康复学报 (Aug 2016)
Research on Role of Connexin 36 in Pathogenesis of Rats with Levodopa-induced Dyskinesia
Abstract
Objective:To study the role of striatal connexin 36 (Cx36) in the pathogenesis of levodopa-induced dyskinesia (LID).Methods:A total of 60 SD rats were divided into the normal group, the sham operation group, the Parkinson's disease (PD) group, the experimental group and the control group by a random number table, and 12 rats in each group. The hemi-PD rat models were established by 6-Oxidopamine (6-OHDA) microinjection into right medial forebrain bundle (MFB), then PD rats received intraperitoneal injection of levodopa for a week to establish a LID rat model.
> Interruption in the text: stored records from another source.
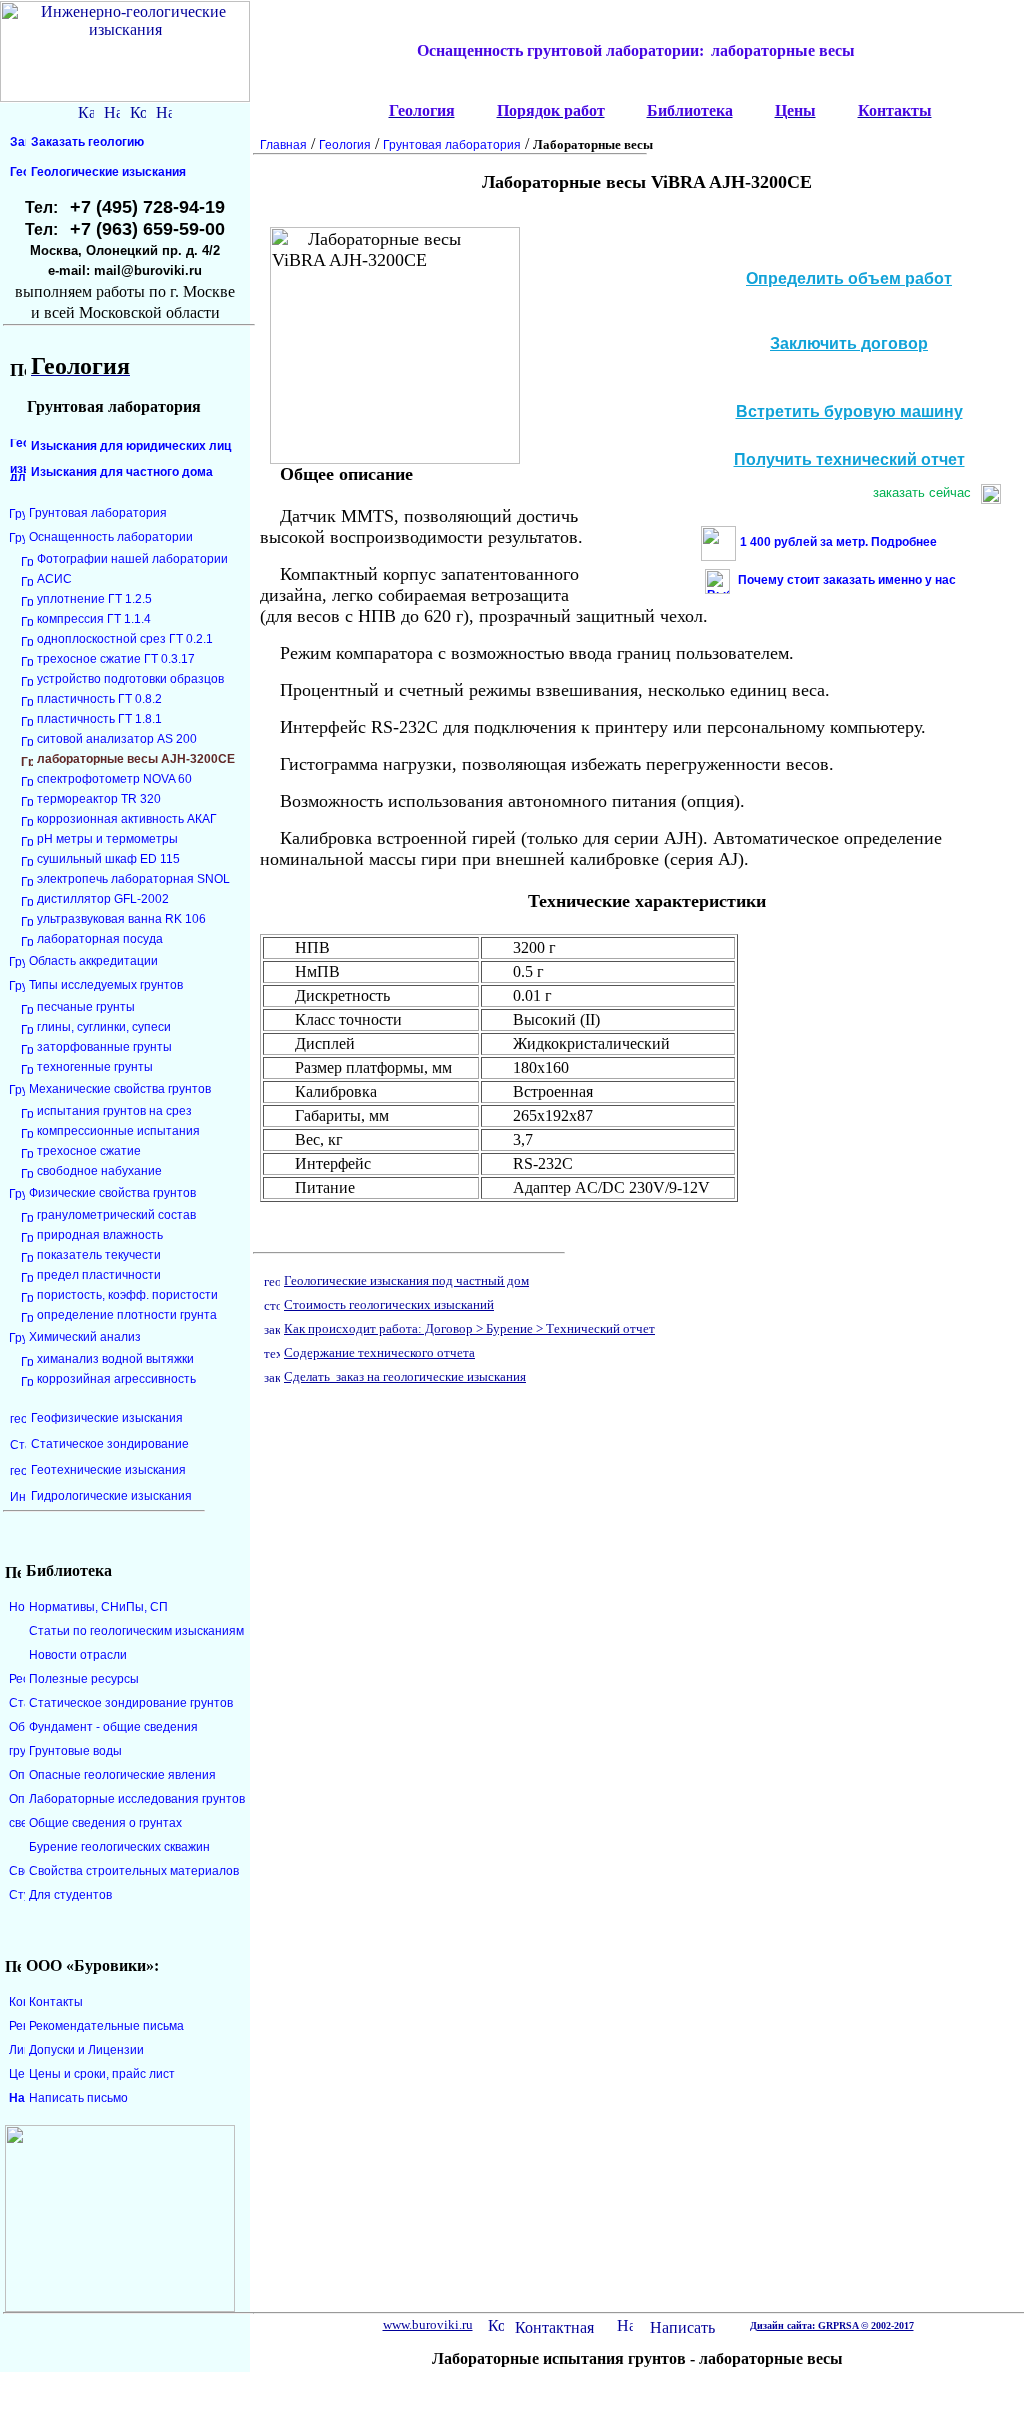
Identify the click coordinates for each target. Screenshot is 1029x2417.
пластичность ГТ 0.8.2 (99, 699)
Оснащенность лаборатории (111, 537)
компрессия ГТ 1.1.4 (94, 619)
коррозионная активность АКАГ (127, 819)
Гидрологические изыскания (111, 1496)
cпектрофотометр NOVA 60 (114, 779)
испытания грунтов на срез (114, 1111)
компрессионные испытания (118, 1131)
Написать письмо (78, 2098)
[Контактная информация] (496, 2323)
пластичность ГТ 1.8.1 (99, 719)
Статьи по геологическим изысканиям (136, 1631)
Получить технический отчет (849, 459)
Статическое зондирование (110, 1444)
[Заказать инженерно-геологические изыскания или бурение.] (272, 1375)
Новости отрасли (78, 1655)
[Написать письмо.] (625, 2323)
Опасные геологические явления (122, 1775)
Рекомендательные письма (106, 2026)
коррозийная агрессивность (116, 1379)
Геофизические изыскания (107, 1418)
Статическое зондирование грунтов (131, 1703)
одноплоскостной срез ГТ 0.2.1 (125, 639)
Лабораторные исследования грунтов (137, 1799)
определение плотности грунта (127, 1315)
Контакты (56, 2002)
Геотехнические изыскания (108, 1470)
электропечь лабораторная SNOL (133, 879)
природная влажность (100, 1235)
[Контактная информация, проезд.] (138, 109)
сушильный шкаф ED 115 (108, 859)
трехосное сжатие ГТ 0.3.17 (116, 659)
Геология (345, 145)
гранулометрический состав (116, 1215)
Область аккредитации (93, 961)
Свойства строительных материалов (134, 1871)
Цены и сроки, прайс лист (102, 2074)
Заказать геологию (87, 142)
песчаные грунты (86, 1007)
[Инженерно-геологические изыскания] (376, 110)
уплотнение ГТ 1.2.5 (94, 599)
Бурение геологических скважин (119, 1847)
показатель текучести (99, 1255)
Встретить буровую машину (849, 411)
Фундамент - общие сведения (113, 1727)
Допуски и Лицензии (86, 2050)
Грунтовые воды (75, 1751)
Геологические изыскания (108, 172)
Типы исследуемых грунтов (106, 985)
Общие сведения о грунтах (105, 1823)
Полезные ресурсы (84, 1679)
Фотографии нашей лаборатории (132, 559)
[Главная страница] (372, 2324)
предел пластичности (99, 1275)
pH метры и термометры (107, 839)
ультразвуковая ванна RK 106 (121, 919)
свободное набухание (99, 1171)
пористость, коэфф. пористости (127, 1295)
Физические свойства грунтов (112, 1193)
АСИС (54, 579)
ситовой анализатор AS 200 (117, 739)
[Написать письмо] (164, 109)
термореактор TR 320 (99, 799)
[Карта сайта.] (86, 109)
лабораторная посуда (100, 939)
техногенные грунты (95, 1067)
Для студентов (70, 1895)
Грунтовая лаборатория (98, 513)
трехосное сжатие (89, 1151)
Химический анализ (85, 1337)
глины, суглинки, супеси (104, 1027)
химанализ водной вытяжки (115, 1359)
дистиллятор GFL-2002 (103, 899)
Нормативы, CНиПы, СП (98, 1607)
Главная (283, 145)
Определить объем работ (849, 278)
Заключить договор (849, 343)
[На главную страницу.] (112, 109)
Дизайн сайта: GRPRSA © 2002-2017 (832, 2325)
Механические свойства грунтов (120, 1089)
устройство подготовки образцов (130, 679)
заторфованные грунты (104, 1047)
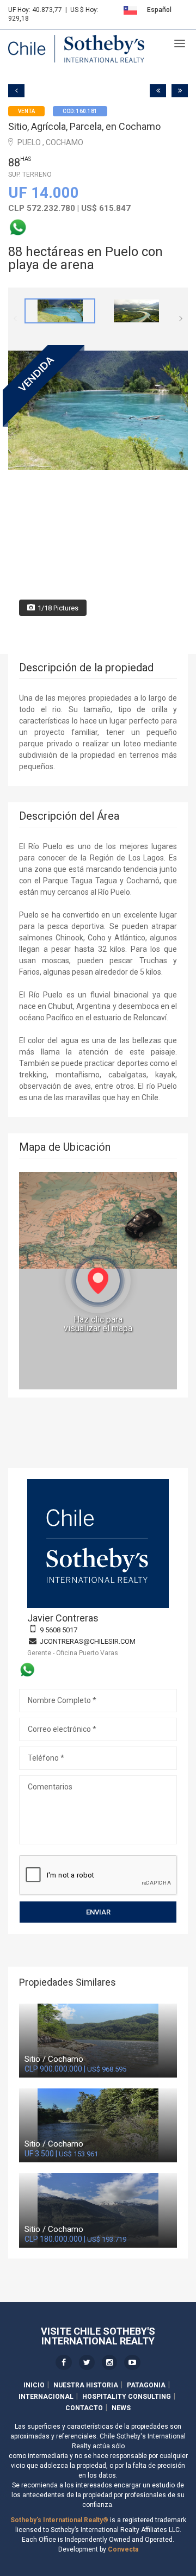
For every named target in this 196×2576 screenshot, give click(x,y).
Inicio (34, 2385)
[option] (59, 310)
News (121, 2408)
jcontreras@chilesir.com (88, 1641)
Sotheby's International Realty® (59, 2520)
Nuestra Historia (85, 2385)
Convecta (123, 2549)
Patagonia (146, 2385)
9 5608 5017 (58, 1630)
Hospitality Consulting (126, 2396)
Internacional (46, 2396)
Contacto (84, 2408)
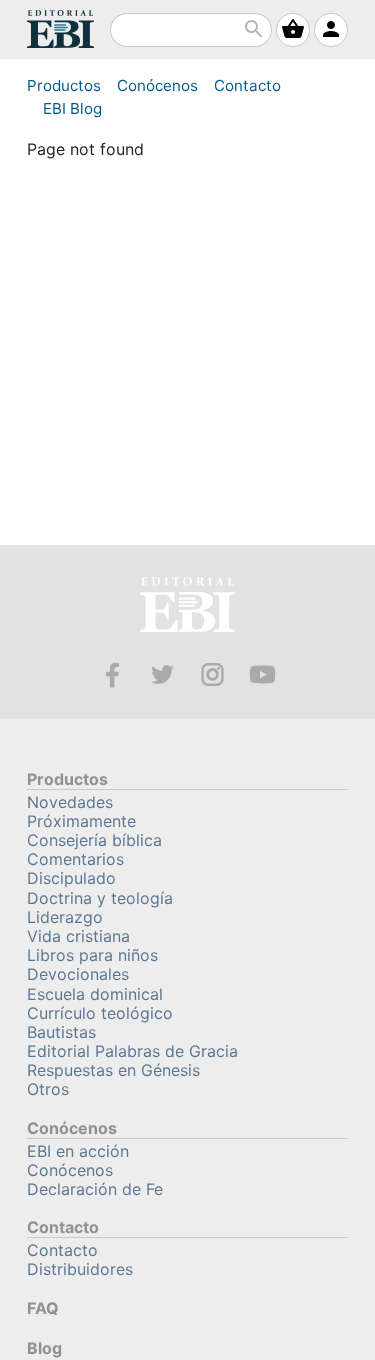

The experiment group and the control group were given levodopa for another two weeks, and the control group was added with rapamycin at the same time. The normal group, the sham operation group and the PD group received no treatment or only placebo. The behavioral changes in the experimental group and the control group were observed by abnormal involuntary movement (AIM) score, the Cx36 expression in the right striatum in the five groups were detected by immunohistochemisty, and the relationship between Cx36 expression and behavior was investigated.Results:The AIM scores in the experimental group was higher than that of the control group (P<0.05); the expression of Cx36 in the injured side of striatum in the experimental group was higher than that of the other four groups (P<0.01); and the Cx36 expression was positively related to AIM scores.Conclusion:The increase of Cx36 expression is closely related to the pathogenesis of LID. The up-regulation of Cx36 expression may increase the oscillatory discharge of neurones, and enhance the unbalance of the direct and indirect pathways in the striatum, and promote the output of abnormal striatal signals, which leads to the formation of LID.